Schweiz
Sport

Befürworter des Zürcher Stadions werben mit Pyro-Bildern

Die weissen Formen hinter dem Tor könnten natürlich auch verpixelte Gesichter oder Lichteinfall sein.
Die weissen Formen hinter dem Tor könnten natürlich auch verpixelte Gesichter oder Lichteinfall sein.Bild: projekt-ensemble.ch

Die Befürworter des Zürcher Stadions werben mit Pyro-Bildern

Im November stimmt Zürich über ein neues Fussballstadion ab. Auf der offiziellen Website des Projekt wird das Stadion mithilfe einer Fankurve visualisiert, in der Pyros gezündet werden. Auf eine Anfrage von watson reagierte die verantwortliche PR-Agentur eigenwillig.
31.08.2018, 06:4331.08.2018, 16:00
Mehr «Schweiz»

Mittwoch 29.8.
8:45 Uhr – HINWEIS

Eine Arbeitskollegin hat von einem Freund einen Tipp erhalten. Das «Projekt Ensemble», wie die auf dem Hardturm-Areal geplante Überbauung inklusive Fussballstadion heisst, habe ein heikles Bild auf seiner Website publiziert. Auf der Visualisierung des neuen Stadions seien Pyros zu sehen.

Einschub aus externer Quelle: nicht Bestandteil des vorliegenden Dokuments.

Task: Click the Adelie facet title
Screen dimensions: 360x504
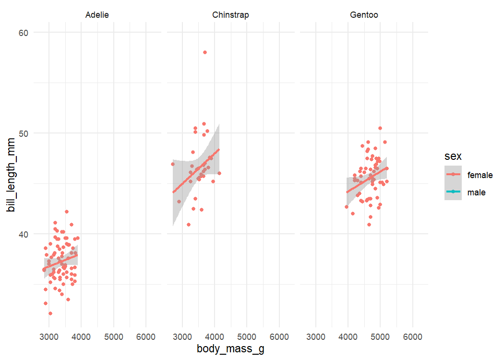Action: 97,15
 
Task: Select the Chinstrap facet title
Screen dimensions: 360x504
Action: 230,15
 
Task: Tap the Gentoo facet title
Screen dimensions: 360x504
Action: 364,15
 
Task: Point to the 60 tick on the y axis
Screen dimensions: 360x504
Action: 24,32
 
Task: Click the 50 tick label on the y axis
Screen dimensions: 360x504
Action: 24,133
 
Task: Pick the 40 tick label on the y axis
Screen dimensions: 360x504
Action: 24,234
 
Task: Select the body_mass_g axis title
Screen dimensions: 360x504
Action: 230,349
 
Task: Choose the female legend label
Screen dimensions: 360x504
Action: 480,175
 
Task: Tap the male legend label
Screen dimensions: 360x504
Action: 476,192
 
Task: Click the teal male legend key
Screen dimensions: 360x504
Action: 453,192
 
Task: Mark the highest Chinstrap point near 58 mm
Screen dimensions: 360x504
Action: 205,52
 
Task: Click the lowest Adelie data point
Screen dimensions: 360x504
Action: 50,313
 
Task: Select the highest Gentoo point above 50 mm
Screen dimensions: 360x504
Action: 380,128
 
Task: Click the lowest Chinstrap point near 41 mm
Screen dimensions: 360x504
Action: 189,225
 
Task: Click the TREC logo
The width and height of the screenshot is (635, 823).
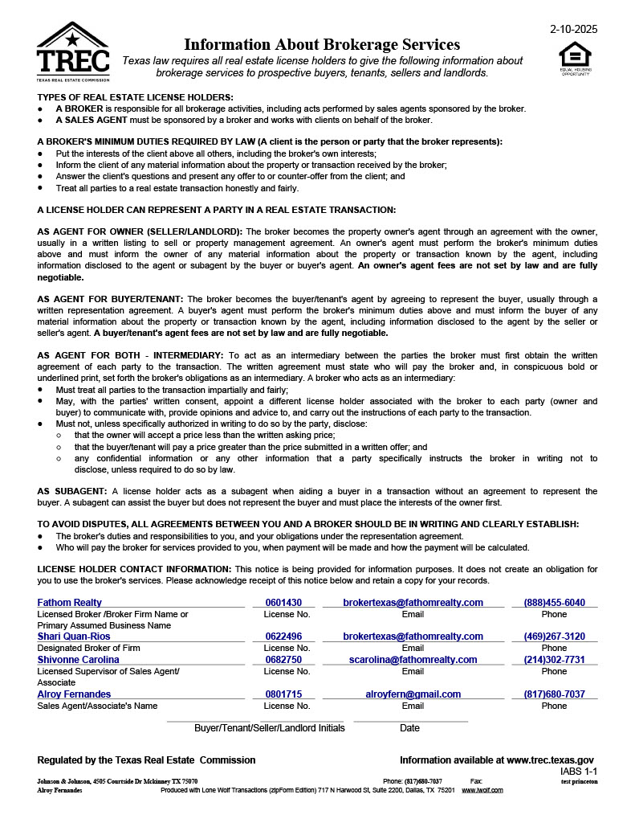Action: click(x=73, y=51)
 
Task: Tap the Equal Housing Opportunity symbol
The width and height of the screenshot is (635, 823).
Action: click(x=574, y=58)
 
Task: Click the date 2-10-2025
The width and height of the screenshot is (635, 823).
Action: click(x=573, y=29)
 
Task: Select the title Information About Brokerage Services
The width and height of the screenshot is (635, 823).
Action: click(x=322, y=44)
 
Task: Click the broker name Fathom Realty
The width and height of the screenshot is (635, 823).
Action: click(x=70, y=603)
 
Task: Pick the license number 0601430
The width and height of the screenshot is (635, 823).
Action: click(x=283, y=603)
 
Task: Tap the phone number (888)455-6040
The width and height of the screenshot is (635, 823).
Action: click(x=554, y=603)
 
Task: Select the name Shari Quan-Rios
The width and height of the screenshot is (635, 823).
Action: click(x=74, y=637)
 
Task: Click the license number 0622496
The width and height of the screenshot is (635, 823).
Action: click(x=283, y=637)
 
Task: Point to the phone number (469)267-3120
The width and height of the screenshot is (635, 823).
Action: click(x=554, y=637)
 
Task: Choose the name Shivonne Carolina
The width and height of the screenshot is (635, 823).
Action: click(x=79, y=660)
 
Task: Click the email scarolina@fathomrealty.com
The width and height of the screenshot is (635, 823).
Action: click(x=413, y=660)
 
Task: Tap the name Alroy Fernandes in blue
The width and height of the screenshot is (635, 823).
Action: click(x=74, y=694)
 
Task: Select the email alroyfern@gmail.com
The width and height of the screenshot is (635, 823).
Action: click(x=413, y=694)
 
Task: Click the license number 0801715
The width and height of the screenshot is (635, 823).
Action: click(x=283, y=694)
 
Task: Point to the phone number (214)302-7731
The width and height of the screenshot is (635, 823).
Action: click(x=554, y=660)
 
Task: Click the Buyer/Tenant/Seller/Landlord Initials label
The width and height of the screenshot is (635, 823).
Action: click(x=270, y=728)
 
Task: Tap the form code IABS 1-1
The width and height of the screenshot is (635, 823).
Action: click(x=579, y=772)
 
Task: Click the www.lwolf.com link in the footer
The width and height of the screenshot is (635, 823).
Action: click(x=482, y=790)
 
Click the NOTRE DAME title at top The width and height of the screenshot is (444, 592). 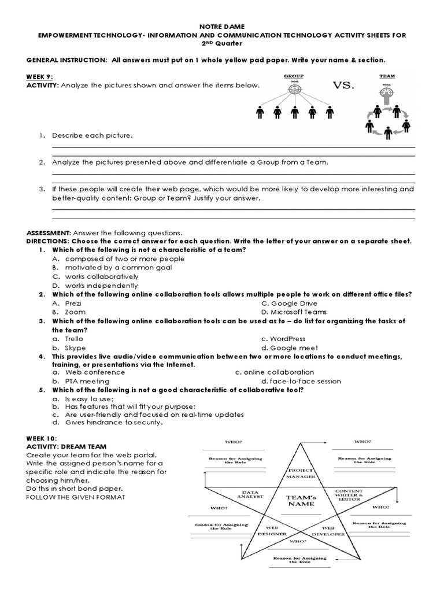(x=222, y=27)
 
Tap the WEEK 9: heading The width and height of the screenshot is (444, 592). (x=40, y=76)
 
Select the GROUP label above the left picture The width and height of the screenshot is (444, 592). (x=293, y=76)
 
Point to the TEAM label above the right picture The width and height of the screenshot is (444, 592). (x=387, y=76)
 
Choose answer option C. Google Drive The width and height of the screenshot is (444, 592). (x=289, y=304)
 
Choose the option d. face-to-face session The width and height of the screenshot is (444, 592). (x=301, y=382)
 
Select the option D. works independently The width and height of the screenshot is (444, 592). (x=95, y=286)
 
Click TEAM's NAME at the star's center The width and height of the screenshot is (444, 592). (x=300, y=500)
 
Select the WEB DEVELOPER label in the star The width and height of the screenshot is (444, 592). (x=328, y=531)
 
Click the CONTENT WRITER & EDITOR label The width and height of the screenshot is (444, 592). (x=349, y=494)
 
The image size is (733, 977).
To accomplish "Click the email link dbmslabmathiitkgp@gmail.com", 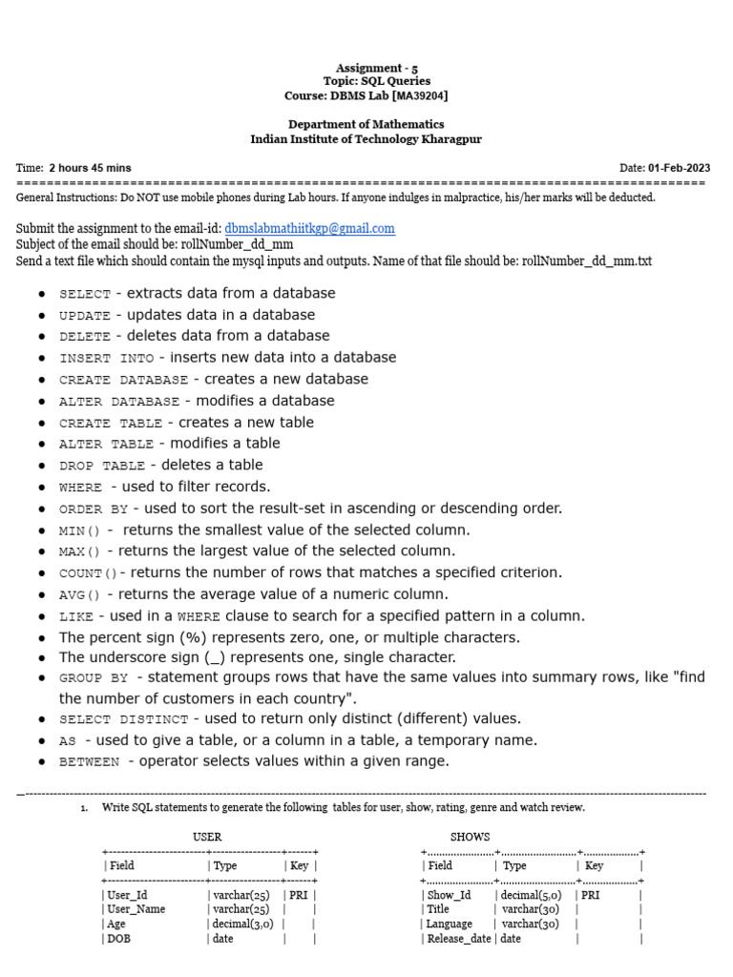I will [x=309, y=229].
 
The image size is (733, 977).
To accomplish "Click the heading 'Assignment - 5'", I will [x=369, y=68].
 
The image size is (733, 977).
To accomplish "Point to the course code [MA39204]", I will [x=412, y=95].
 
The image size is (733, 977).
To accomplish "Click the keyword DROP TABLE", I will [x=101, y=467].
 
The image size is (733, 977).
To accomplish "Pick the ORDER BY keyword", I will [x=94, y=509].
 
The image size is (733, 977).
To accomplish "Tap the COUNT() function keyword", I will [x=92, y=574].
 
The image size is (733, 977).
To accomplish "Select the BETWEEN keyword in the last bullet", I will [x=90, y=762].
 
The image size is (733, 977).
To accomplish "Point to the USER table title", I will [x=207, y=837].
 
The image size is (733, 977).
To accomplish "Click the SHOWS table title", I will [x=470, y=837].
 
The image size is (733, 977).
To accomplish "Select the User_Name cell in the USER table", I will [x=136, y=909].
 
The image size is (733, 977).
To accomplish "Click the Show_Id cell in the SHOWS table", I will [x=449, y=895].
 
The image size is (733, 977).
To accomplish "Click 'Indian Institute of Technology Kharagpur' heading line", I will [x=366, y=138].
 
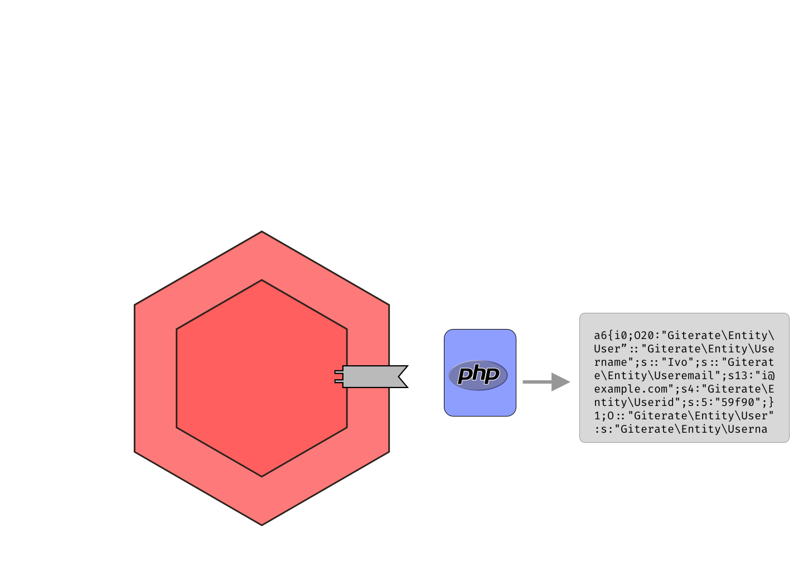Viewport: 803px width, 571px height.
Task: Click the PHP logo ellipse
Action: (x=478, y=375)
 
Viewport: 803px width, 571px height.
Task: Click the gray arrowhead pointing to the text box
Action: (x=560, y=382)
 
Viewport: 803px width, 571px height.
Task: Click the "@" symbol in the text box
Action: (x=771, y=375)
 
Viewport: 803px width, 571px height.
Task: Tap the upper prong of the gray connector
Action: (x=338, y=371)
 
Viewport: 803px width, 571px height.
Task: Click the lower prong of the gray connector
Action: (x=338, y=381)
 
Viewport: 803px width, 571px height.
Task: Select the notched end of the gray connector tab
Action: (x=400, y=376)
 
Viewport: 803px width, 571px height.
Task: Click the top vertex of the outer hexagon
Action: (x=262, y=233)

Sicher, das ist kein Riesenskandal, keine Staatsaffäre. Aber, sollte sich der Hinweis bewahrheiten: Eine wahrlich ungeschickte Bildwahl mitten in einem schwierigen Abstimmungskampf, in einer Stadt, wo Fangewalt immer wieder Thema ist. Man kann der Sache auf jeden Fall mal nachgehen.

10:00 Uhr – ÜBERPRÜFEN

Ein Besuch auf der Website des «Projekts Ensemble» zeigt: Tatsächlich gibt es eine Visualisierung des Innenraums des zukünftigen Stadions, auf dem hinter dem einen Tor eine Fankurve zu sehen ist, die pyrotechnisches Material abbrennt. Stimmungsvoll sehen sie aus, die Rauchwolken im neuen Zürcher Fussballtempel. Das Problem: Das Abbrennen von Pyros in Schweizer Fussballstadien ist nicht erlaubt.

11:00 Uhr – NACHFRAGE

Auf der Website des «Projekts Ensemble» ist als Ansprechpartnerin für die Medien eine Firma mit Sitz in unmittelbarer Nähe des Zürcher Paradeplatzes angegeben. Laut Website ist das Unternehmen «eine Beratungsgemeinschaft aus unabhängigen Partnern». Zu den Partnern gehören: Eine alt Bundesrätin, zwei ehemalige bundesrätliche Kommunikationschefs, der frühere Chefredaktor einer führenden Schweizer Zeitung, ein Ex-Sonderbotschafter. Allesamt Profis im Umgang mit den Medien, auch bei heiklen Themen.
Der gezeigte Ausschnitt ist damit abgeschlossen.